United States Patent application 2010/0256432 published Oct. 7, 2010 in the name of Arnold et al., assigned to Lummus discloses at paragraphs 86-94 methods to remove residual oxygen from the product stream. A combustible such as hydrogen or a hydrocarbon may be added to the product stream to eliminate residual oxygen. The patent refers to a catalyst but does not disclose its composition. As noted above it may then be necessary to treat the product stream to eliminate water.
United States Patent application 2004/0010174 (now abandoned) published Jan. 15, 2004 in the name of Wang et al., assigned to ConocoPhillips Company discloses using a circulating fluidized bed (CFB) reactor (similar in design to an FCC reactor) to conduct an oxidative dehydrogenation. The disclosure teaches at paragraph 40 the catalyst acts to carry oxygen into the reactor as lattice oxygen or as adsorbed oxygen. The disclosure teaches away from adding air or oxygen to the feed stream.

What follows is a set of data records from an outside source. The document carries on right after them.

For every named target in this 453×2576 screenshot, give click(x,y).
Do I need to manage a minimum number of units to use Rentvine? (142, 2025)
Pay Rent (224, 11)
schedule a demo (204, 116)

U.S. Pat. No. 8,519,210 issued Aug. 27, 2013 to Arnold et al., assigned to Lummus Technology Inc. teaches that the concentration of oxygen in the feed may be limited to, with a margin below, the minimum oxygen for combustion, typically by including steam or inert gases to dilute the feed to below flammability limits.
The present invention seeks to provide a one pass process to oxidatively dehydrogenate lower paraffins (alkanes, preferably n-alkanes) to produce alpha olefins.